Q. 廣津留さんは非の打ち所がない女性に見えて素晴らしくて憧れる反面、凡人離れしていて「私は絶対こんな風になれない……」と、自分と比較して落ち込んでしまいます。苦手なことやお茶目なところがあったら、ぜひ教えてほしいです。

A. えっと、料理が苦手ですね。全然やらないんです(笑)。ニューヨークにいるとき、炒め物を作ろうとして鍋に油を入れて火にかけている間に野菜を切っていたら、ボッと音がして火が燃え上がったことがありまして……。しかも、パニックになって馬鹿なことに水をかけちゃったんですよ! 火は燃え上がり続けて、「どうしよう~」と思いながらも、しばらくただ燃える火を見ているしかできなくて。幸いなことに、しばらくしたら火がしぼんでいったからよかったけど、水をかけたことをルームメイトに言ったらすごく怒られました。鍋の蓋を閉めたり濡れタオルをかけたりといった発想がなかったですね……。これは料理が苦手以前の問題で、知識のなさが引き起こした事故なんですけど、それ以来、ちょっとしたものを炒めるのも怖い(苦笑)。
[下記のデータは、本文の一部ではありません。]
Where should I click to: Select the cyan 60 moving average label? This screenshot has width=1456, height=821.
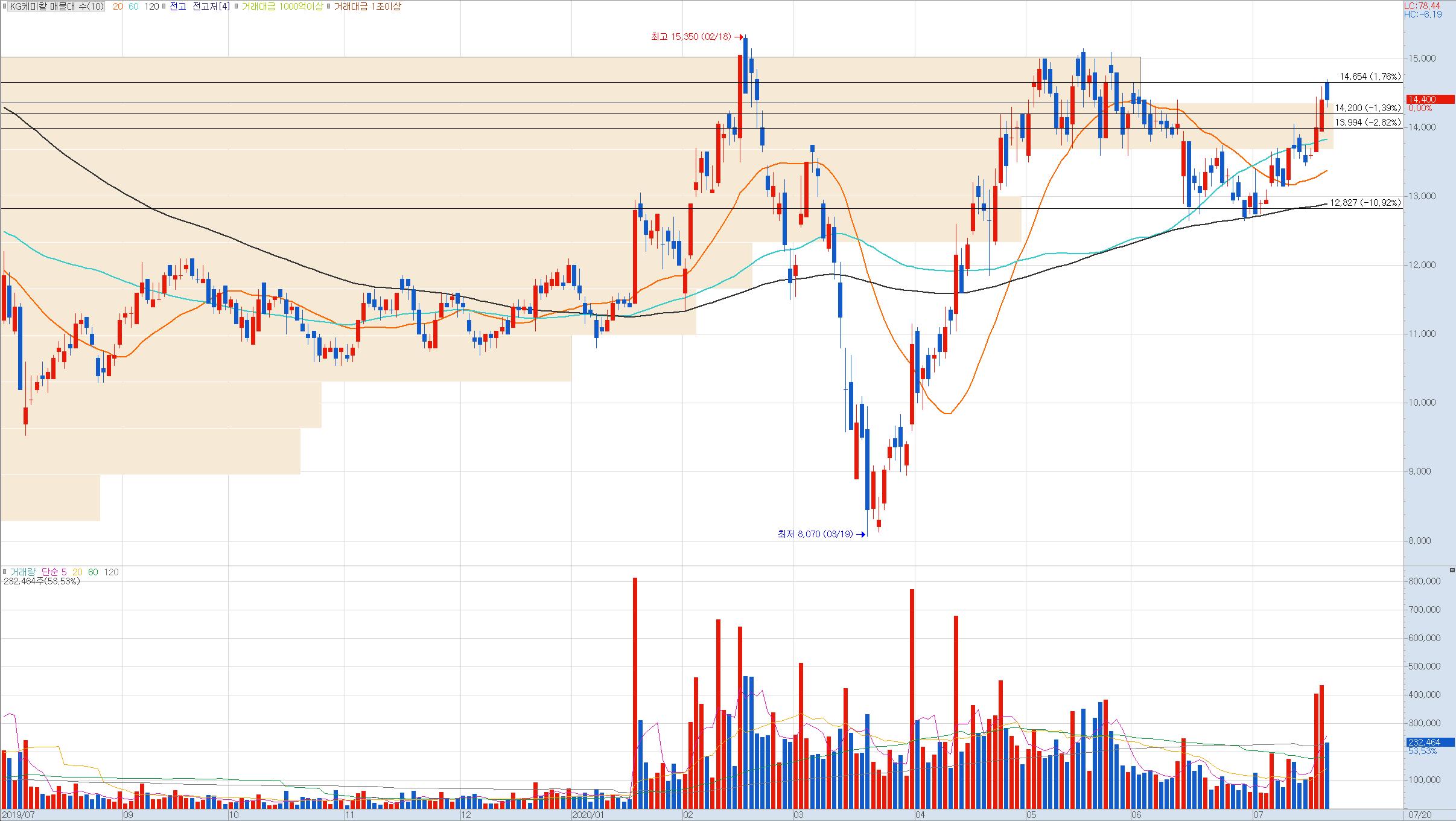pos(133,7)
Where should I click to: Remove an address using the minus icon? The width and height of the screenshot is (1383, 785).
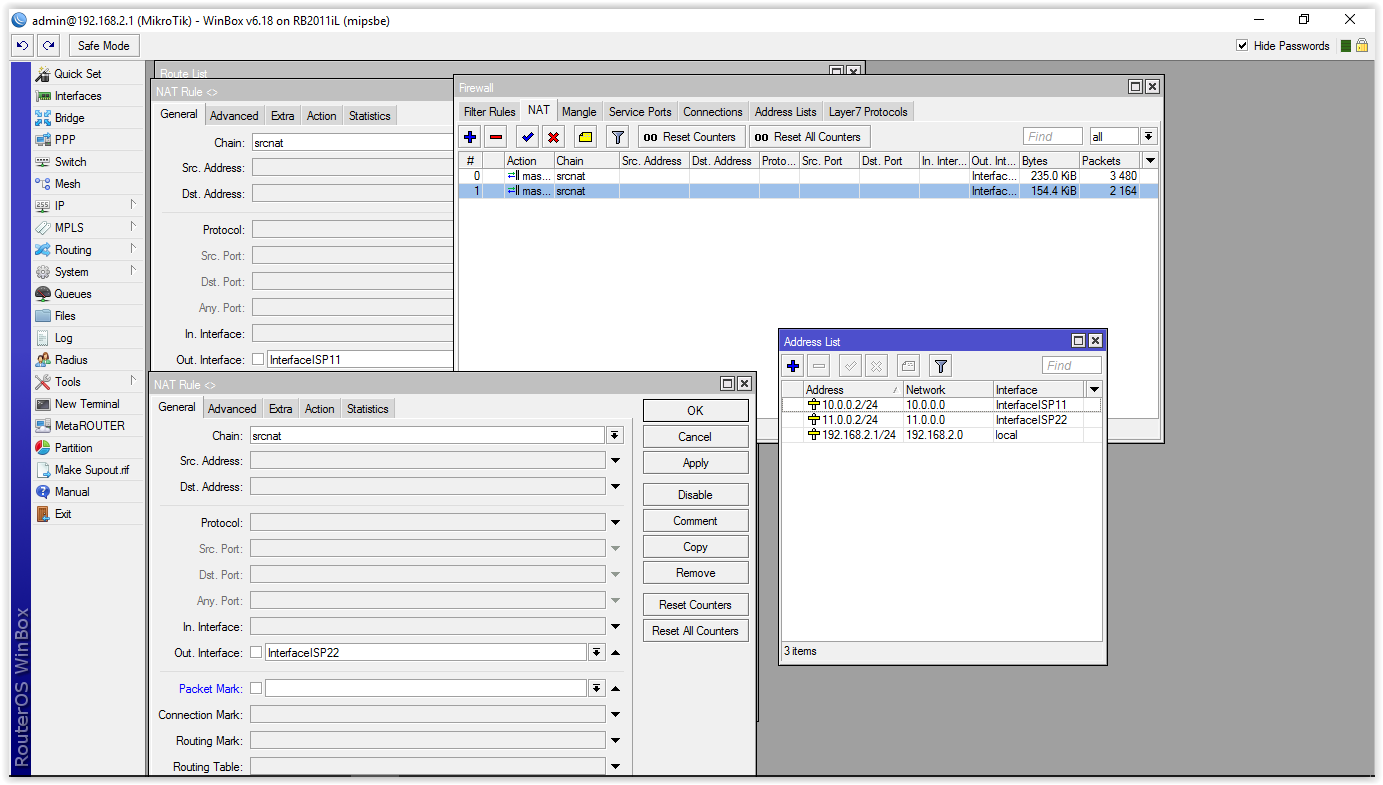(x=818, y=365)
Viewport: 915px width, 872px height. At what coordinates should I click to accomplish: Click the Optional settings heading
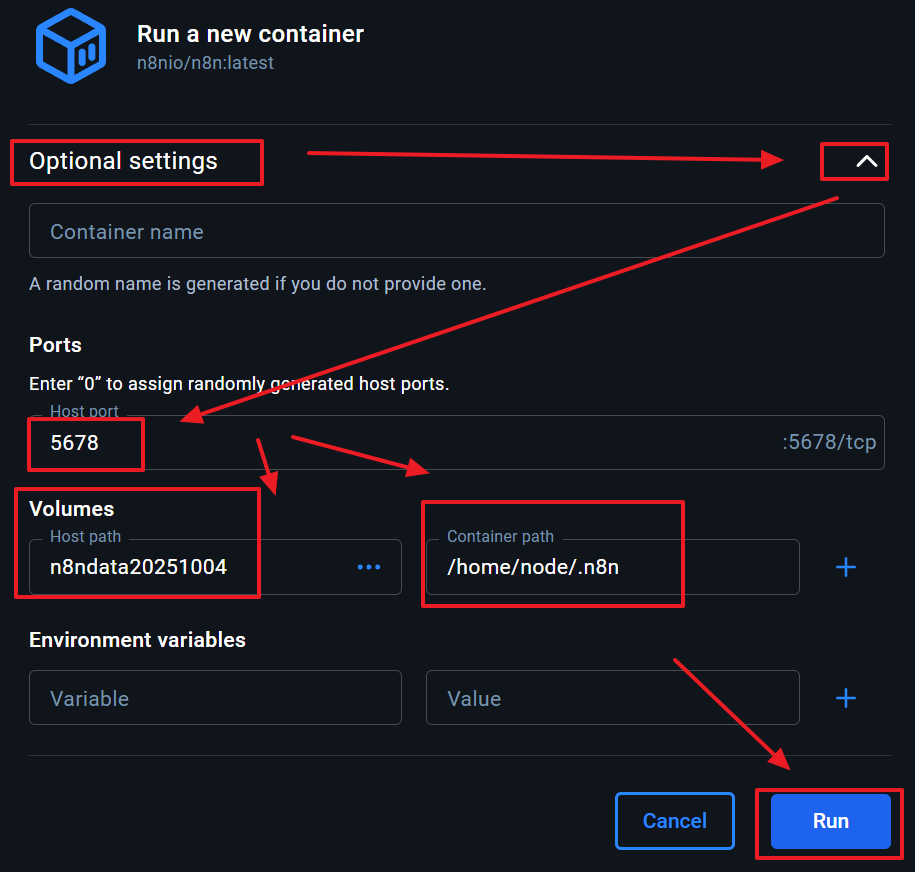tap(123, 161)
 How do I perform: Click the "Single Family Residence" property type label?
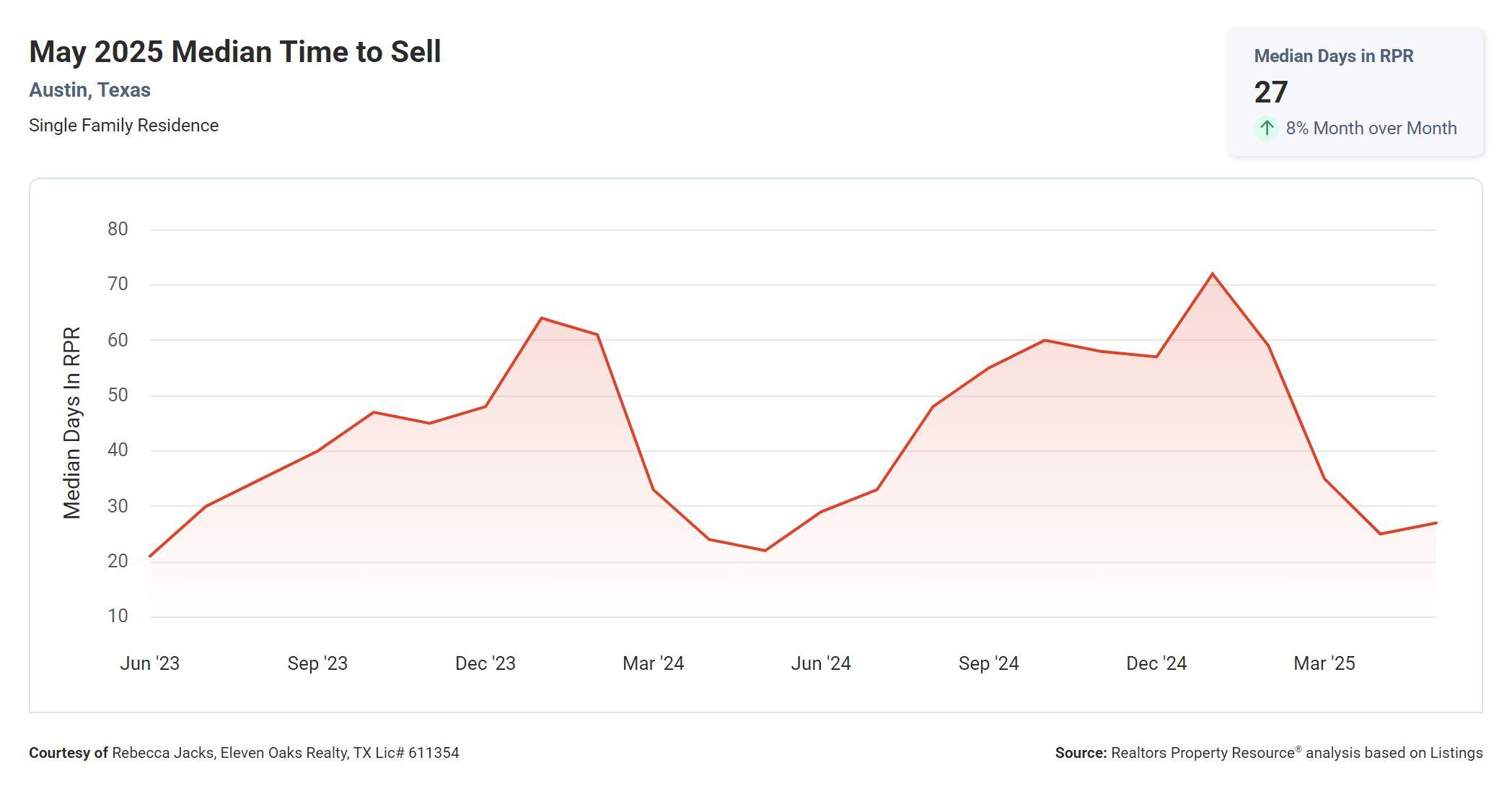pos(123,126)
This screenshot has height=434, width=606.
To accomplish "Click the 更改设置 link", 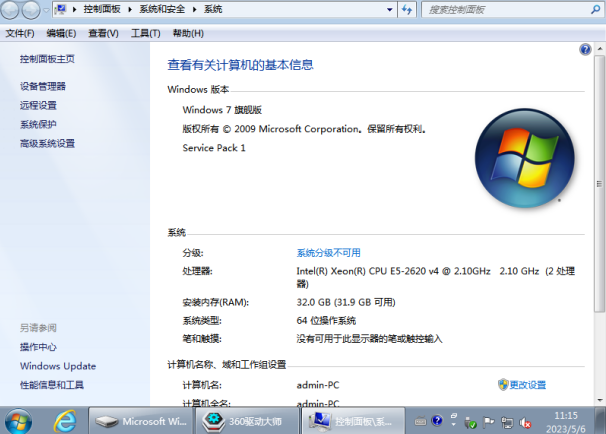I will pos(527,385).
 あとは、ものすごい方向音痴です。ニューヨークのマンハッタンは碁盤の目のようになっていて分かりやすいはずなのに、毎回どっちに向かって進めばいいか分からなくなっちゃうんです。街角で警備員さんに道を尋ねて行き方を教えてもらって、自分ではその通りに行ったつもりが、また同じ警備員さんのところに戻っていたということもあったくらい(笑)。いま住んでいるところは、大きな幹線道路から細い道に入っていくような場所なんですけど、タクシーで帰宅するときは自分がどっち方向から来ているのか分からないから、運転手さんに「あの信号を曲がってください」って言うことしかできなくて。「どっちに曲がるんですか?」と聞かれるたびに「右か? 左か?」って迷っています(笑)。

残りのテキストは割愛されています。